Uluru Northern Territory

The Beauty Of Australia’s Uluru (Ayres Rock)

Central Australia is home to one of the great natural wonders of the world. The image of the all-mighty Uluru (Ayres Rock) stuck in the middle of a sandy desert plain is one of the most recognized natural icons in the world.

The Beauty Of Australia’s Uluru (Ayres Rock)

Uluru Northern Territory

Once you get up close to the rock, though, you quickly realize that Uluru is more than just a big stone (which happens to be the largest rock in the world). It’s a natural monument, a landmark, a sacred site, and has its own specialized environment.

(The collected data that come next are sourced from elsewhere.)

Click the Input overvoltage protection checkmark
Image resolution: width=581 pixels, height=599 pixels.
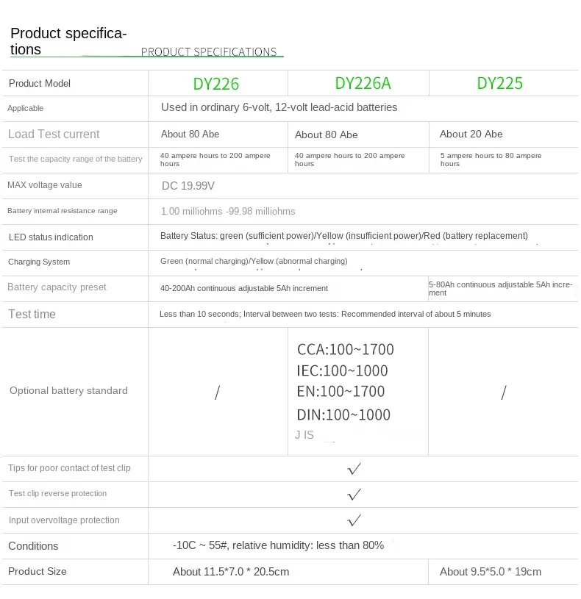coord(354,520)
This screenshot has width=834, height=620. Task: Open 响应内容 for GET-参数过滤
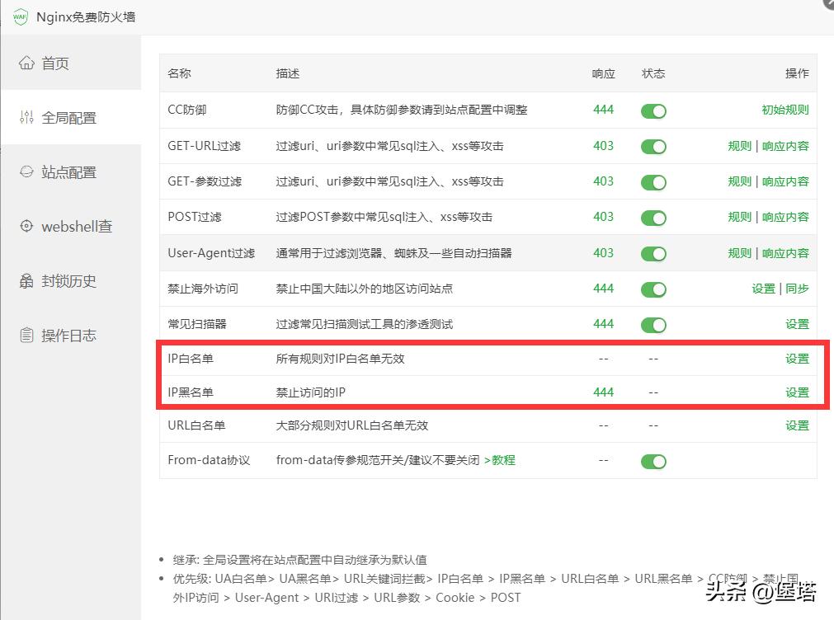[x=785, y=181]
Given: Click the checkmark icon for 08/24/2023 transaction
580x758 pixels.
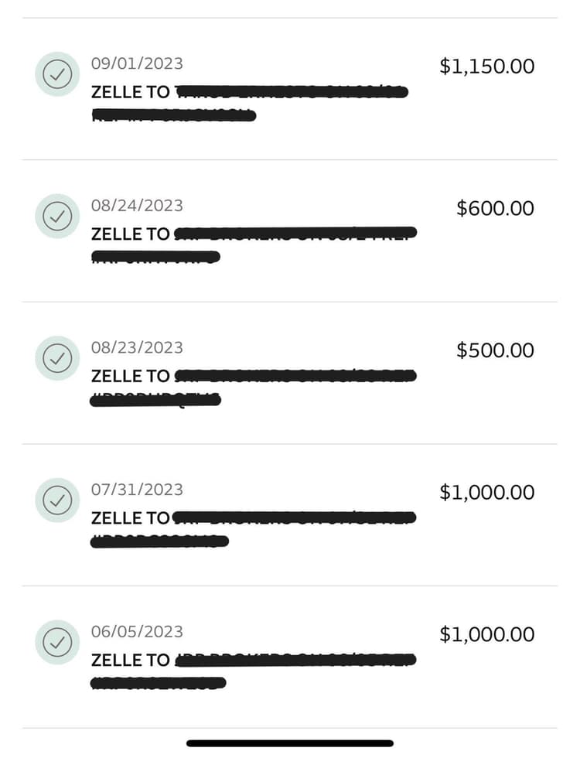Looking at the screenshot, I should click(57, 216).

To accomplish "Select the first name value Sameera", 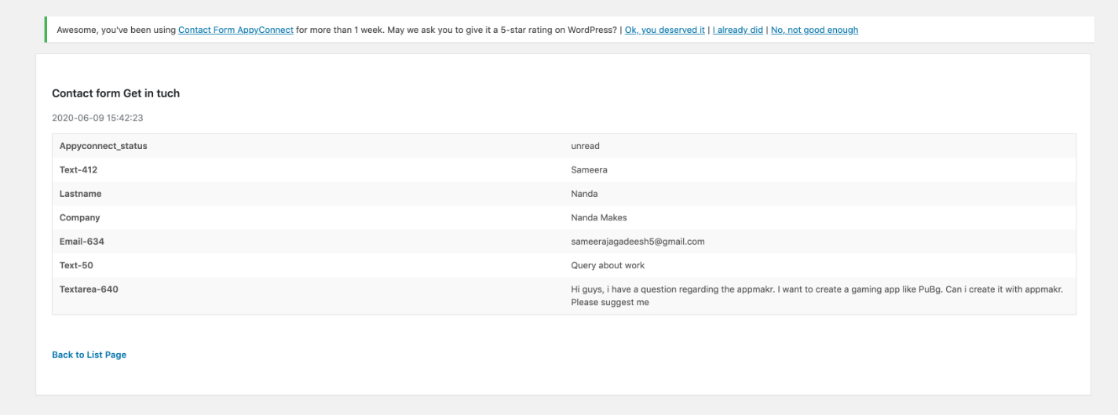I will point(589,169).
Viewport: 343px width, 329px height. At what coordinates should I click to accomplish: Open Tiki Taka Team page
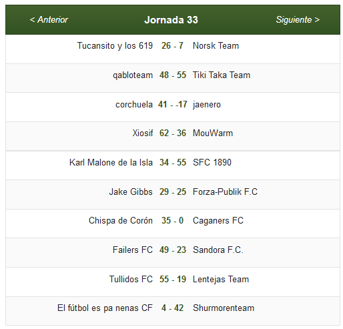click(222, 75)
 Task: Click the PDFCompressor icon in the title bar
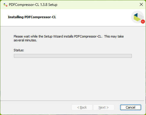pyautogui.click(x=5, y=5)
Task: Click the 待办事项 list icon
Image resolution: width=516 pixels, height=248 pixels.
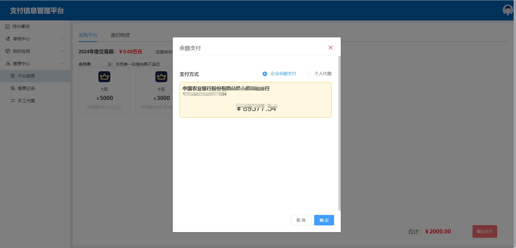Action: (x=8, y=27)
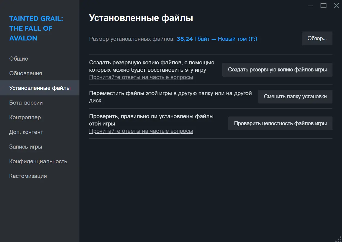Go to the Контроллер settings
The image size is (342, 242).
click(x=25, y=117)
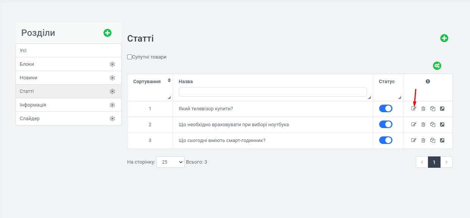Delete the article about choosing a laptop
470x218 pixels.
click(423, 125)
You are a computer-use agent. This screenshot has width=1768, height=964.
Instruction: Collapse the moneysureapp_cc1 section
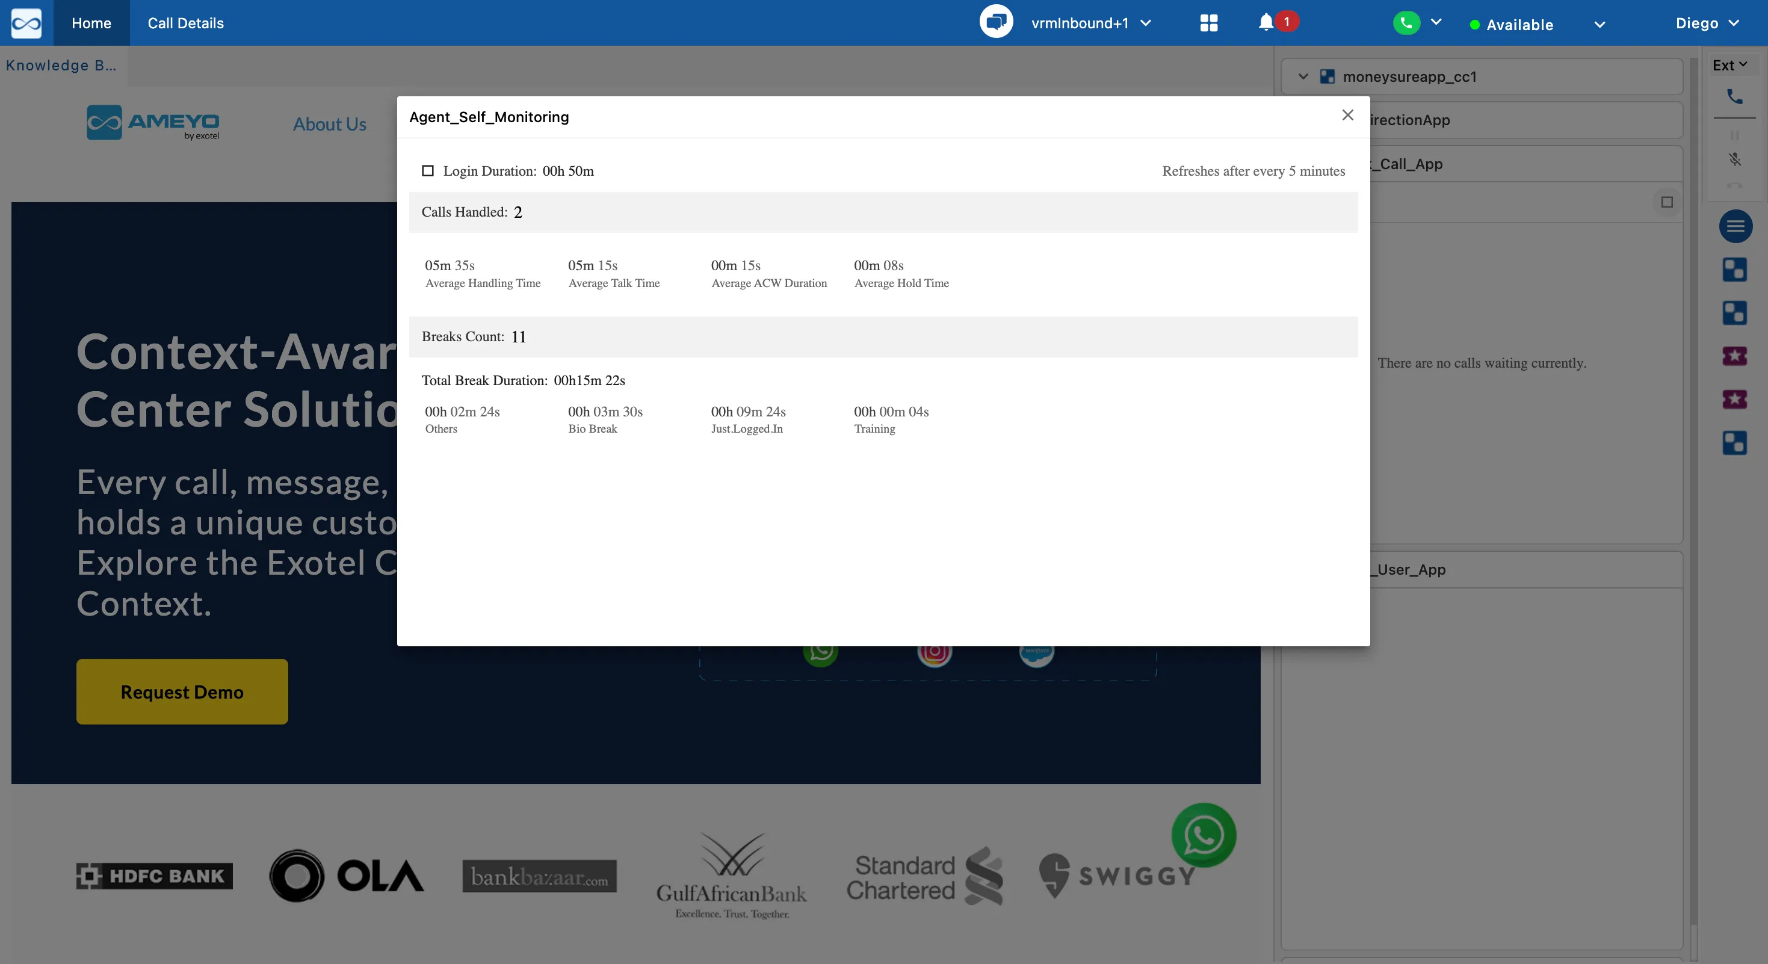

The Beauty Of Australia’s Uluru (Ayres Rock) Because Uluru is sacred to the Anangu, they request that people do not climb it. Many do anyway, of course, but the climb doesn’t come without risks. Because it is so steep, some climbers have slipped and fallen to their deaths; and because it gets so hot there in the summer, some have suffered seizures under the strain of reaching the top. Many others have also reported that after making it up there, they’ve been cursed. All good reasons to stay on the ground!

During our visit to Ayers Rock, we elected to see Uluru by having an Aboriginal guide take us around the six miles of paths that circle the rock. As we circled the monster stone, we passed by large watering holes and mini-forests of scrub brush; indeed, the rock acts almost like a mountain, creating different environments around it. Also surprising to us was that the rock wasn’t smooth; instead, it’s covered with cracks, crevices and consists of varying shades of reds and pinks.

Your guide explained to us that the Anangu make use of everything on the land, and will eat anything edible, including feral cats or honey ants — which he swore are quite tasty. He also noted that his people don’t merely view the cracks in Uluru as cracks; instead, each one has a story behind it and represents something in their history.

At the end of the day, we drove around the rock, admiring its massiveness and beauty as the sun set and it changed from a reddish orange to a deep rust. Though we came to the area to see only one thing, Uluru offers enough history and alure that we easily could’ve spent a week there exploring it. It’s a unique site and a worthy hallmark for Australia’s outback.